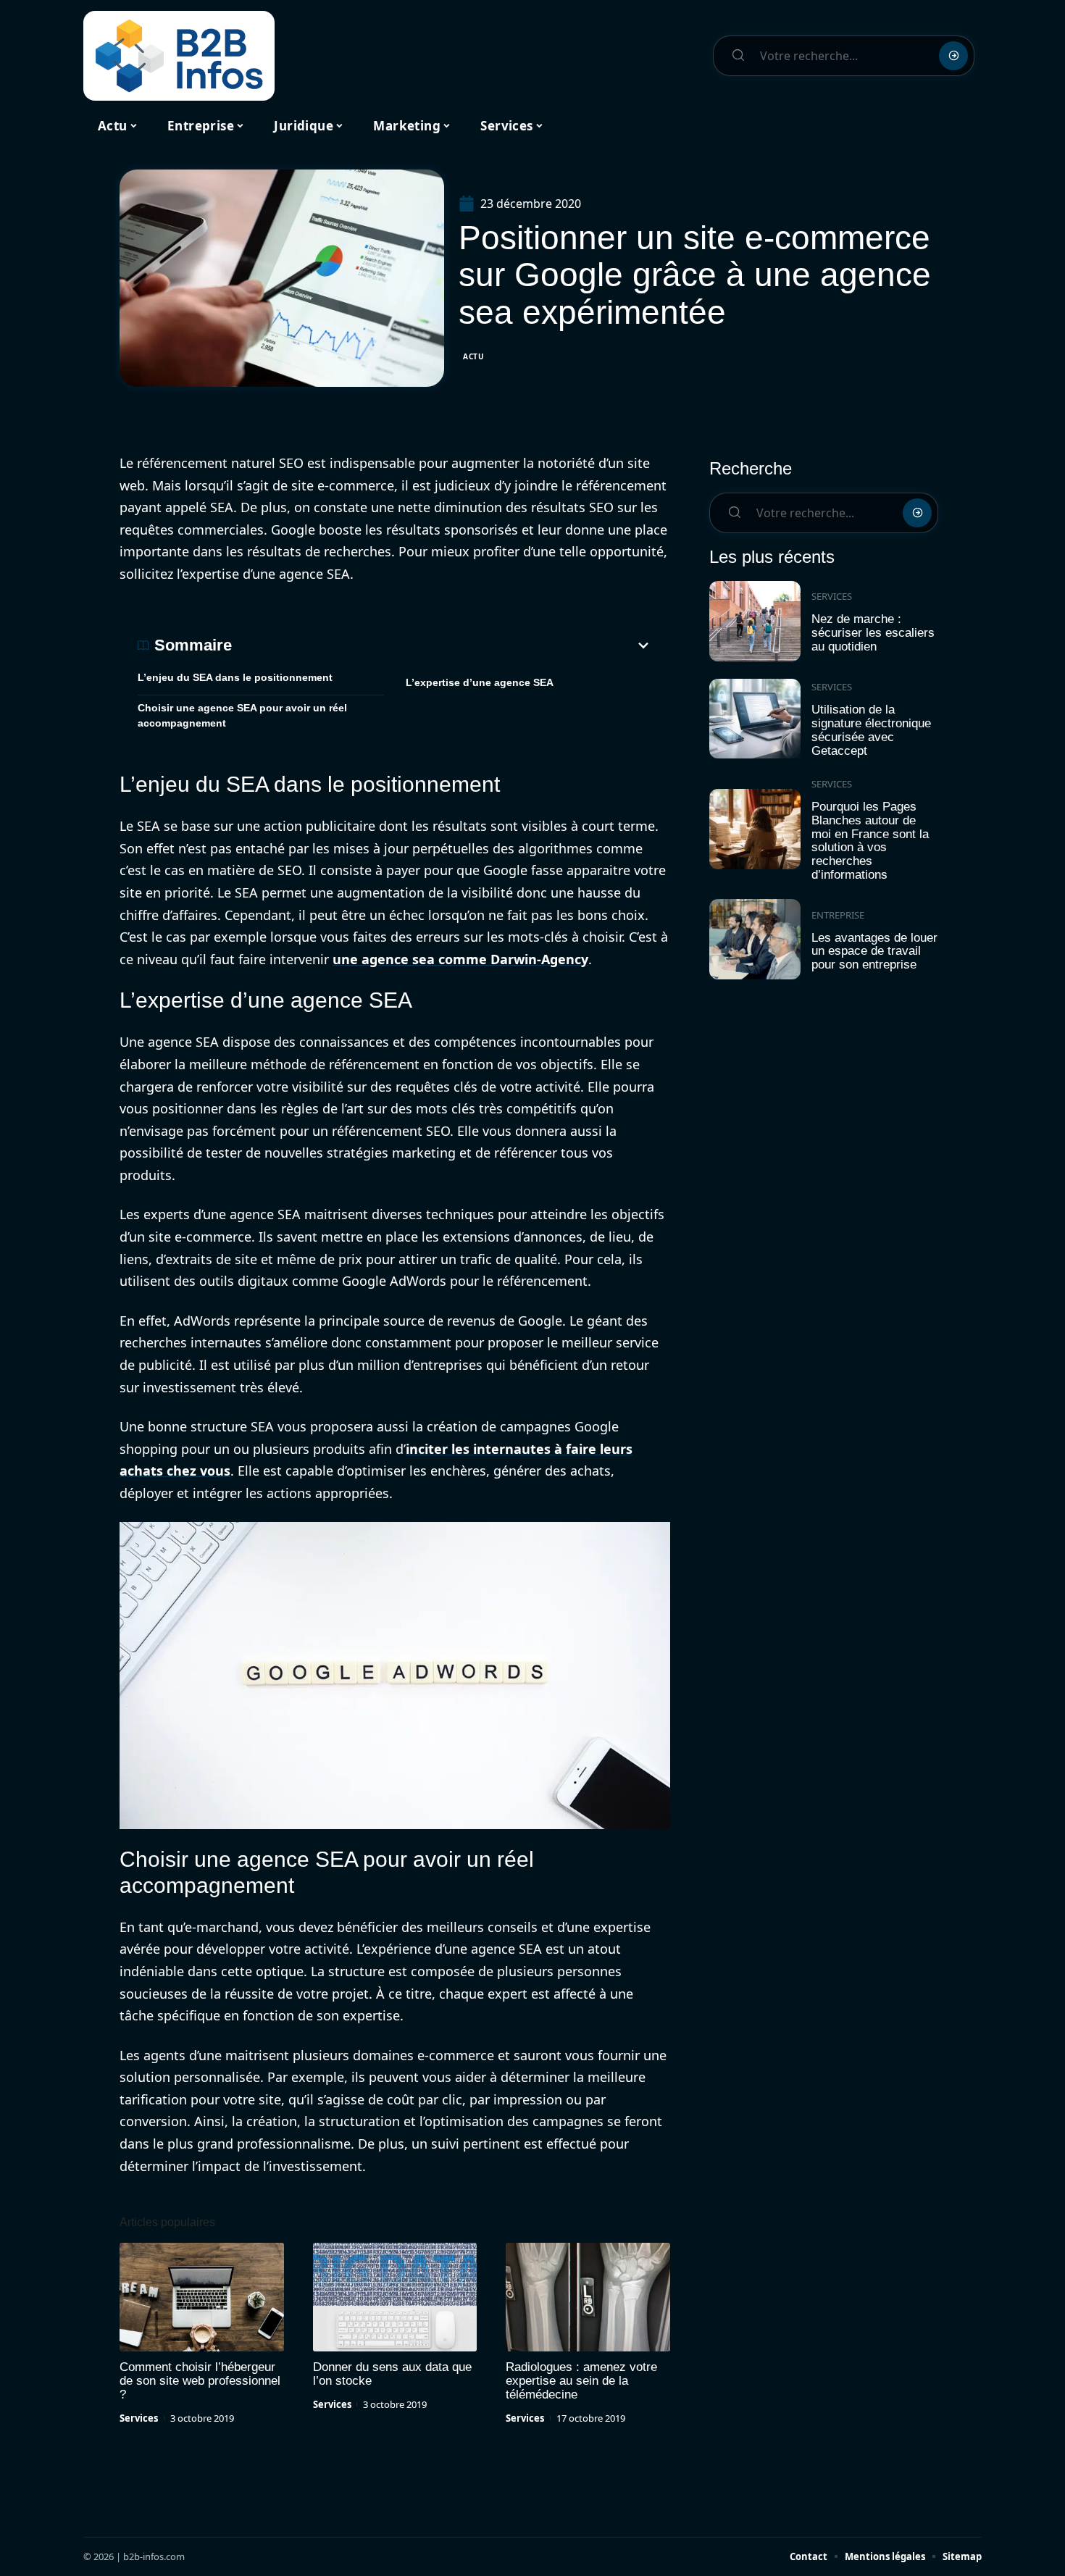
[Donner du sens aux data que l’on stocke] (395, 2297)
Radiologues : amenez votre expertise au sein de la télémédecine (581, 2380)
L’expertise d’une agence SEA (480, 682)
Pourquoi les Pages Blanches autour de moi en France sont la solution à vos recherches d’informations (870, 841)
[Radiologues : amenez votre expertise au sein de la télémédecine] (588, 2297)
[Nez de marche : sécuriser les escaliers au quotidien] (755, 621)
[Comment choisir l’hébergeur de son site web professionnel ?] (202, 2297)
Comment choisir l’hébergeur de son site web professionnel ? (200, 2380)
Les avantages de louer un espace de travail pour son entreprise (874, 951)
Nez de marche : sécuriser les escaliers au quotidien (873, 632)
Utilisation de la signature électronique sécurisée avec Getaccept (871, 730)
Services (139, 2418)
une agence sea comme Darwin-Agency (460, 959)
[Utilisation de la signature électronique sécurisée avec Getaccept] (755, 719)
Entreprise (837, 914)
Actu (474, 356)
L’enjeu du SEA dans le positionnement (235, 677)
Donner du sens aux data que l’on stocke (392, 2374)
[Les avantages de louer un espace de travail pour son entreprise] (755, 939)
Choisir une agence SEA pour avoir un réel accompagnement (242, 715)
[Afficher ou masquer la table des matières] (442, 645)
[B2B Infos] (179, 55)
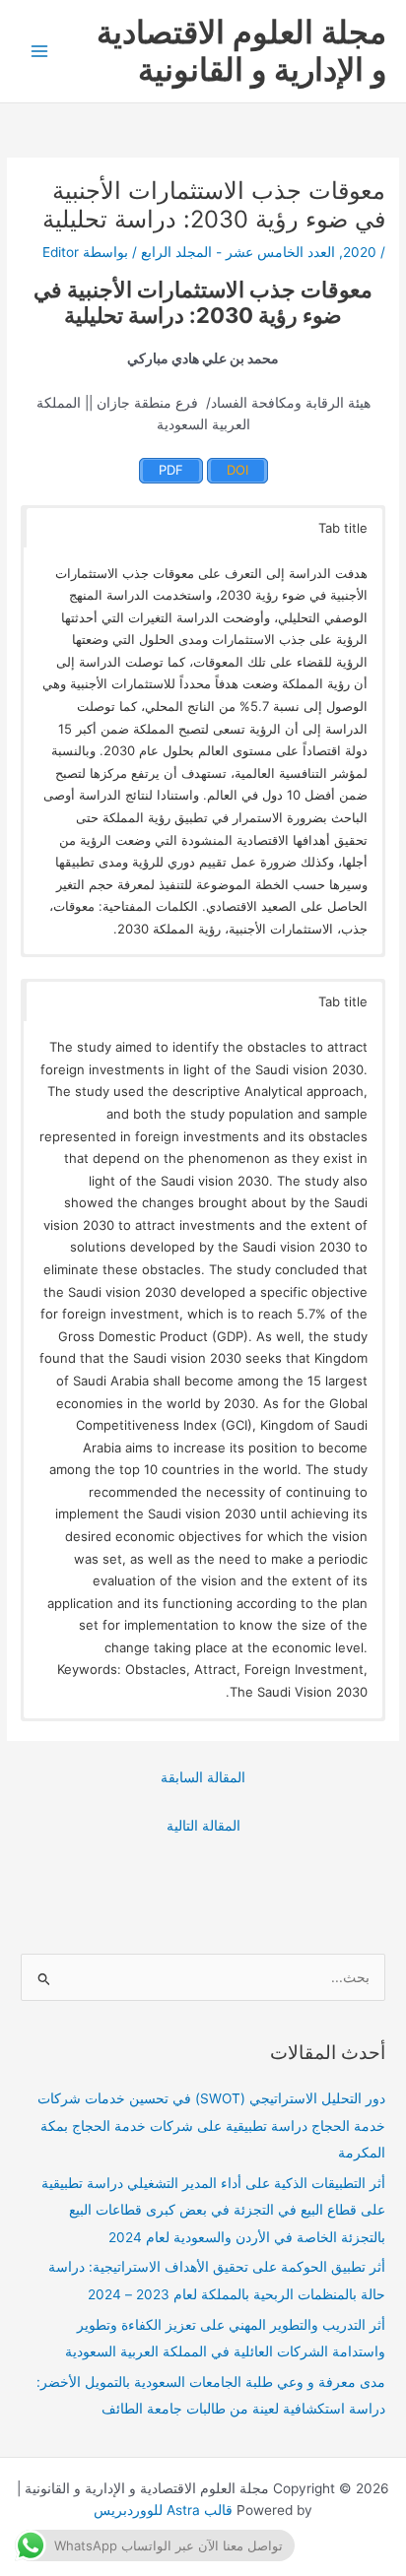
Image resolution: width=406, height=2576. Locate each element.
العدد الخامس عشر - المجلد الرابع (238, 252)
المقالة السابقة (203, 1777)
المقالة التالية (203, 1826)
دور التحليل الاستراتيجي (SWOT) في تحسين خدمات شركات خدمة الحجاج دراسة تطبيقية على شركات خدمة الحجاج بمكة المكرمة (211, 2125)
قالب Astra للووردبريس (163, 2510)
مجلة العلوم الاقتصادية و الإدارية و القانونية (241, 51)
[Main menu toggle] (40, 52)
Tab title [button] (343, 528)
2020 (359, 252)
= = =
## Description of the task
A faithful copy is needed: reproduce all of the data above, leaving the pictures out.

## Task solution
[Donner du sens aux data que l’on stocke] (395, 2297)
Radiologues : amenez votre expertise au sein de la télémédecine (581, 2380)
L’expertise d’une agence SEA (480, 682)
Pourquoi les Pages Blanches autour de moi en France sont la solution à vos recherches d’informations (870, 841)
[Radiologues : amenez votre expertise au sein de la télémédecine] (588, 2297)
[Nez de marche : sécuriser les escaliers au quotidien] (755, 621)
[Comment choisir l’hébergeur de son site web professionnel ?] (202, 2297)
Comment choisir l’hébergeur de son site web professionnel ? (200, 2380)
Les avantages de louer un espace de travail pour son entreprise (874, 951)
Nez de marche : sécuriser les escaliers au quotidien (873, 632)
Utilisation de la signature électronique sécurisée avec Getaccept (871, 730)
Services (139, 2418)
une agence sea comme Darwin-Agency (460, 959)
[Utilisation de la signature électronique sécurisée avec Getaccept] (755, 719)
Entreprise (837, 914)
Actu (474, 356)
L’enjeu du SEA dans le positionnement (235, 677)
Donner du sens aux data que l’on stocke (392, 2374)
[Les avantages de louer un espace de travail pour son entreprise] (755, 939)
Choisir une agence SEA pour avoir un réel accompagnement (242, 715)
[Afficher ou masquer la table des matières] (442, 645)
[B2B Infos] (179, 55)
Image resolution: width=406, height=2576. Locate each element.
العدد الخامس عشر - المجلد الرابع (238, 252)
المقالة السابقة (203, 1777)
المقالة التالية (203, 1826)
دور التحليل الاستراتيجي (SWOT) في تحسين خدمات شركات خدمة الحجاج دراسة تطبيقية على شركات خدمة الحجاج بمكة المكرمة (211, 2125)
قالب Astra للووردبريس (163, 2510)
مجلة العلوم الاقتصادية و الإدارية و القانونية (241, 51)
[Main menu toggle] (40, 52)
Tab title [button] (343, 528)
2020 (359, 252)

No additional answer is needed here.